The expression on Nick’s face was one of utter despair. My heart cracked in two. “Nick …”
“Don’t. Don’t say it’s not my fault,” he said.
What happened to Bryan was in no way Nick’s fault, but the least I could do was honor his wish. “Did Bryan … Did he … Was he okay?”
He shook his head. “He won’t get on a roof again, but he’s alive. A bunch of his bones broke when he hit the concrete patio. He, uh, they say he’ll walk again.” He looked at me, beseeching. “That’s why I have to win. I need the money.”
My mind leaped to insurance companies, lawsuits, and our country’s addiction to paying gobs of money every month so our insurance companies could give us the slow, rotating finger when we needed to make a claim. “Is he going to sue?”
“Nobody is suing anybody. Bryan had a sinus infection and I did the right thing by sending him home as soon as I found out, legally speaking. I’m on the show because I want to give him the money. For his family. In about eighteen years he might have a kid to send to college. I want to be able to make that happen for him, even though I can’t put him on the roof.”
Each word fell like a pebble in a well. One ripple at first, then dozens. What he told me disrupted my entire thought pattern with regards to Greece’s Top Hoplite. I couldn’t keep trying to win. Yes, my reason for wanting to continue each night and my hunger to win that massive pot of money was partially noble, but Nick’s reason for competing was even more noble.
He had out-nobled me. And I felt the decency of his cause all the way to my bones.

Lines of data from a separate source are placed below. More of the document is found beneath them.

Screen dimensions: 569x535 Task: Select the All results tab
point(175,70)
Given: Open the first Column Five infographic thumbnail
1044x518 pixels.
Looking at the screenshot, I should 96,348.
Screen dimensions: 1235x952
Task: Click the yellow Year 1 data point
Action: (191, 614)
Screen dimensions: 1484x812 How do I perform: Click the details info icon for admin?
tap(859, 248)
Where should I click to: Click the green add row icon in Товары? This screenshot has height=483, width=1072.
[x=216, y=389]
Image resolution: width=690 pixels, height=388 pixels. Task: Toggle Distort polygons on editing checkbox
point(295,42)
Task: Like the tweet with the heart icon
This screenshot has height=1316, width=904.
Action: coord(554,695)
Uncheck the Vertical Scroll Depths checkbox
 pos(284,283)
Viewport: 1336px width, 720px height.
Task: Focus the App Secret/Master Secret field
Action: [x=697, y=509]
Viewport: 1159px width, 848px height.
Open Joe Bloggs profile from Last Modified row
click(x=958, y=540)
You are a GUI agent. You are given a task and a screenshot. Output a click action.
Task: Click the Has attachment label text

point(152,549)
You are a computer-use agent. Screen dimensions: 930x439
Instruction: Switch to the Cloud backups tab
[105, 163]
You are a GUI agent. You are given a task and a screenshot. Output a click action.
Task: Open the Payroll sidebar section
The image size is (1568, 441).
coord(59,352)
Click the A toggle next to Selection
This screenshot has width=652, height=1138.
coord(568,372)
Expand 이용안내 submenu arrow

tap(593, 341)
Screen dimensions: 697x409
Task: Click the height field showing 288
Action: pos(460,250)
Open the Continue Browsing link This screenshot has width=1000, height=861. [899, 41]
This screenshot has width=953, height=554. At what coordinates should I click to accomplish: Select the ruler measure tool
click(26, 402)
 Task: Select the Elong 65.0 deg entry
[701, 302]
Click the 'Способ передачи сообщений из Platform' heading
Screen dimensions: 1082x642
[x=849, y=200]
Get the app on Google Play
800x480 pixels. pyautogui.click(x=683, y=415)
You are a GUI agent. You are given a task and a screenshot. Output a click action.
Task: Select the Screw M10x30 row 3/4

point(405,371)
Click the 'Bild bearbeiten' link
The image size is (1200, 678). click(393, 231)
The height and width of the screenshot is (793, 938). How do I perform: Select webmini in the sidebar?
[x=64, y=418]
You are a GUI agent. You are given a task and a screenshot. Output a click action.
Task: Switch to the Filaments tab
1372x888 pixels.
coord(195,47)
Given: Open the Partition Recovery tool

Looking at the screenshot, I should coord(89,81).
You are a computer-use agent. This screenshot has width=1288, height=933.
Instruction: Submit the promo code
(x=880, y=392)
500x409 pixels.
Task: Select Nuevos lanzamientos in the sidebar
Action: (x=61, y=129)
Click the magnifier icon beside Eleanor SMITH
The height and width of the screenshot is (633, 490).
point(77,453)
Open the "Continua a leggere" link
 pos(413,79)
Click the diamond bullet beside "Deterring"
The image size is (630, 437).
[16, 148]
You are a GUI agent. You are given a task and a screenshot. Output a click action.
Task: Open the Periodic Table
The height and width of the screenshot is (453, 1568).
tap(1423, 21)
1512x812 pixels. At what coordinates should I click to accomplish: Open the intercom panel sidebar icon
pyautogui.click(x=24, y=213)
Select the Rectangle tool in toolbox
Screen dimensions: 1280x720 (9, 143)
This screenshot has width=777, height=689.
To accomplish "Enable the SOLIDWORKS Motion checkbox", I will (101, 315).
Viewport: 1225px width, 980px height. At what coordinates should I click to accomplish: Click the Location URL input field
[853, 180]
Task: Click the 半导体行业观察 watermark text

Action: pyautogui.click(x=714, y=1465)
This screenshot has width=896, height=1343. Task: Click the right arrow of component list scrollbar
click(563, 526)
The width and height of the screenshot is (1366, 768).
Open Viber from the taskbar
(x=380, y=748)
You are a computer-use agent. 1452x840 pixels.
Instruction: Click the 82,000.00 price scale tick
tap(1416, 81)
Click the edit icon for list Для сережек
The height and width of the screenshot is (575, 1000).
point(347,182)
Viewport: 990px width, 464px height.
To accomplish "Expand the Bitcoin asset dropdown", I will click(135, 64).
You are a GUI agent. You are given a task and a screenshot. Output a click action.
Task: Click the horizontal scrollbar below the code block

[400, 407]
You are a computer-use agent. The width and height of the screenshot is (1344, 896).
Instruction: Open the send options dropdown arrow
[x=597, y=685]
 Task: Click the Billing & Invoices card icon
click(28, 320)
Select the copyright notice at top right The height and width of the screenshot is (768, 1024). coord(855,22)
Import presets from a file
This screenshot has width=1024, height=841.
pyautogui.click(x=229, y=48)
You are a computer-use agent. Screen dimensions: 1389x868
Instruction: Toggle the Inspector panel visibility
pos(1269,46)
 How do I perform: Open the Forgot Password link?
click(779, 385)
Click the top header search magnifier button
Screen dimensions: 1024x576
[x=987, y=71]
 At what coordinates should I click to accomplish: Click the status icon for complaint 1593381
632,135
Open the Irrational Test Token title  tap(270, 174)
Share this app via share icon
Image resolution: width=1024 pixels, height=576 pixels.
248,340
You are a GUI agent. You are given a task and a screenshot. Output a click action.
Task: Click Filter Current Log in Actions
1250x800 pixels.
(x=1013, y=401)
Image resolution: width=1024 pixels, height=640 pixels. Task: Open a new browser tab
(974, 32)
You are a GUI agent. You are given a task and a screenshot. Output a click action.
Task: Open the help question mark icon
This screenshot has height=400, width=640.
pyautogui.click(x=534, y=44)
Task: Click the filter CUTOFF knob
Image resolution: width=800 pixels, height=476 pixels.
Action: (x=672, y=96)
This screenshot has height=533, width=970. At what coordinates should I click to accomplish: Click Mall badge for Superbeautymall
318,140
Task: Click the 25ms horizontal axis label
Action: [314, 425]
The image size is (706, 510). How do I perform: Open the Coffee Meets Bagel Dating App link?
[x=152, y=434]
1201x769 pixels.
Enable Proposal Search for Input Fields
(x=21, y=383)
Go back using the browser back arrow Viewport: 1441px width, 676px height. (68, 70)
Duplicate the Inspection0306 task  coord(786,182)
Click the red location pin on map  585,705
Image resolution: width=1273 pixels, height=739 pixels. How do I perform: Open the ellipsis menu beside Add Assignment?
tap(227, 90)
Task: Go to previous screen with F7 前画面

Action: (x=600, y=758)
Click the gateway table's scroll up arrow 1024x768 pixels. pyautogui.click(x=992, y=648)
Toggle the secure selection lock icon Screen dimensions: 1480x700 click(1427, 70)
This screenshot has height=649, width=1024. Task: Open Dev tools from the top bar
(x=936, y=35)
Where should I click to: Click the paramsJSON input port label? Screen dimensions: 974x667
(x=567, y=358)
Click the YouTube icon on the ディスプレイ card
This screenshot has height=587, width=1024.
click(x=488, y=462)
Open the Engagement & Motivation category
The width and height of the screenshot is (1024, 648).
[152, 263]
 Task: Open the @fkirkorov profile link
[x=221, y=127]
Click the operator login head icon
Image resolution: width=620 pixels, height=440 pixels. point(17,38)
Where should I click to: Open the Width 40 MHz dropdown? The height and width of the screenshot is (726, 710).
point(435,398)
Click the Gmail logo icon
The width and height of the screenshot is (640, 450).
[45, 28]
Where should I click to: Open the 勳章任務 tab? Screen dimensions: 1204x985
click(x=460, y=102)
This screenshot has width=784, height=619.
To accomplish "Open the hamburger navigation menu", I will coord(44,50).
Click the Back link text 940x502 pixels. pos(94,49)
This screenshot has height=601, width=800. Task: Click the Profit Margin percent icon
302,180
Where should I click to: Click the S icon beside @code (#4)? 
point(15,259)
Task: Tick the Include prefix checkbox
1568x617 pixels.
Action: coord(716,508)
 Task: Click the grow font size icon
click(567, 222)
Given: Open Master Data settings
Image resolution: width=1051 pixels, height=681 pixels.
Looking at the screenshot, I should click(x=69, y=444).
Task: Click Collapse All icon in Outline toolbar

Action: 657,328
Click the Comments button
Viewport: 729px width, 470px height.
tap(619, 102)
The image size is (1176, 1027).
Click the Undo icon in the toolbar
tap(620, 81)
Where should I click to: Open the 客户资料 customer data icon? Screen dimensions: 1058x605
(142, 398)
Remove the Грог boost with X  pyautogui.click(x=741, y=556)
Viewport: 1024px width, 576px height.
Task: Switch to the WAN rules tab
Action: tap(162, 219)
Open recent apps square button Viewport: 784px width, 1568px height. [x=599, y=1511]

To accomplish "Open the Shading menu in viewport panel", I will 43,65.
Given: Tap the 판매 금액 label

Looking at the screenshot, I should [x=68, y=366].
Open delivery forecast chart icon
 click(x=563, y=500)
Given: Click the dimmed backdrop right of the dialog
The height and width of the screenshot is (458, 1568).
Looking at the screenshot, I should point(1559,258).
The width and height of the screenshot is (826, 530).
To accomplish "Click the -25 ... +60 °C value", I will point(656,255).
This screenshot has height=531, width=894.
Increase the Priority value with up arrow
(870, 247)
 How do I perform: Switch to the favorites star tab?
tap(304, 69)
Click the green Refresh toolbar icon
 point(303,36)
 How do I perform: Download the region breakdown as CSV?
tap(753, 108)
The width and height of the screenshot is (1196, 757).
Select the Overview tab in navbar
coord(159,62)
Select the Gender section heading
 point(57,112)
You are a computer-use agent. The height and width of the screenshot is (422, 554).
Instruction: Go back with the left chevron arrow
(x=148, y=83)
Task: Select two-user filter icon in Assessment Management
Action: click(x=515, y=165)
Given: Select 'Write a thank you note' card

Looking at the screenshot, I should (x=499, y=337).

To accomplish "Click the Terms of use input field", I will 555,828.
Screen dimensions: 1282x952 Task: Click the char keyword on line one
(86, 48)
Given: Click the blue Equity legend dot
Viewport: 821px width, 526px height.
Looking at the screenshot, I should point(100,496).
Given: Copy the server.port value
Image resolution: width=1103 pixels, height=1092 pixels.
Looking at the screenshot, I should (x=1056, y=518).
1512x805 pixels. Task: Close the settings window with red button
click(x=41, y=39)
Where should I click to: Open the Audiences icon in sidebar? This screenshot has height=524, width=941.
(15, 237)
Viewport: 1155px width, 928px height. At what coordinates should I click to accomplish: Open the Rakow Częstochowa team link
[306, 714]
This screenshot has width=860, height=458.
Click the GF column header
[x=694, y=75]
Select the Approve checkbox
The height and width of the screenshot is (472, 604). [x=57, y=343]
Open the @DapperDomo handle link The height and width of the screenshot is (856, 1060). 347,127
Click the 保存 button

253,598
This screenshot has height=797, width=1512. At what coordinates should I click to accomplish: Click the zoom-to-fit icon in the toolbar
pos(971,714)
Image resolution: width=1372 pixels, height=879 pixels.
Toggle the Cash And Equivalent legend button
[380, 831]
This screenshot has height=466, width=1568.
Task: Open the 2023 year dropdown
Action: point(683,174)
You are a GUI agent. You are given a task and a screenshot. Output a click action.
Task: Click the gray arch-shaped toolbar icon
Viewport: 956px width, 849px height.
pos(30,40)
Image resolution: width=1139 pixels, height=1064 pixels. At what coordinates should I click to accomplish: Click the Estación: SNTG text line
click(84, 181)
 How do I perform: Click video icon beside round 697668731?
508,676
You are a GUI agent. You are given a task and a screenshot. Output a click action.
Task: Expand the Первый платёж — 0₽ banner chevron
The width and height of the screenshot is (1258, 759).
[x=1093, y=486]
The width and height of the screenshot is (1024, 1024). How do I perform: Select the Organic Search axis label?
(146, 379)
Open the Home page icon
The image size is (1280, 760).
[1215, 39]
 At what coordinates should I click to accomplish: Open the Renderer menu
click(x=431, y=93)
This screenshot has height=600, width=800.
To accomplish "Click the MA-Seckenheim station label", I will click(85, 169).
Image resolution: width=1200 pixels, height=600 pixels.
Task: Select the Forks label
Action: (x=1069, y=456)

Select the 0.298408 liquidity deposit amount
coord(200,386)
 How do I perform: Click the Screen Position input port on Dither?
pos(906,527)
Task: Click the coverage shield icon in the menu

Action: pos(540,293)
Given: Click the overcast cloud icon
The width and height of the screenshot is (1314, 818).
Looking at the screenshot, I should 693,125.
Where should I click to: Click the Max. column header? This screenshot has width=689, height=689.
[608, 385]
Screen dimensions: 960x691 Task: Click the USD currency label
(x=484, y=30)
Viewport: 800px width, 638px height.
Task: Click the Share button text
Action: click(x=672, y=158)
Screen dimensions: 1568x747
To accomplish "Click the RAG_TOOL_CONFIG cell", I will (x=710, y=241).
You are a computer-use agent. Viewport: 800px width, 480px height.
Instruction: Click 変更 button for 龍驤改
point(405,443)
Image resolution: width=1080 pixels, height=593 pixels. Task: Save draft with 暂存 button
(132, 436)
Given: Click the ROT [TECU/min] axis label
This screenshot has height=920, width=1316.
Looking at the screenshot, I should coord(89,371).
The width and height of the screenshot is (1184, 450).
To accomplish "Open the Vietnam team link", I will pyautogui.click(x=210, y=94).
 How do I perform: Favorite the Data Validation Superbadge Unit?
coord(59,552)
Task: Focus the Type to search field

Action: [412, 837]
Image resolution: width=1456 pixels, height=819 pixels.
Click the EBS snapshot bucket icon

“I can’t leave the ground without seeing Bryan fall. When I close my eyes, the only thing there is that gap—the one between him and my hand when I tried to grab him. I was so close, but I couldn’t quite make it. I watched him hit the ground, you know? Slowly, at first, then all at once.”
“That’s why you’re struggling with heights.”
He leaned his head back and blew out a sigh that ruffled his hair. “I thought the plane would be different, because it’s not attached to anything. I was wrong. I’m not sure I could stand on a box without losing it. I don’t even like being on the third floor of Hotel Ble.”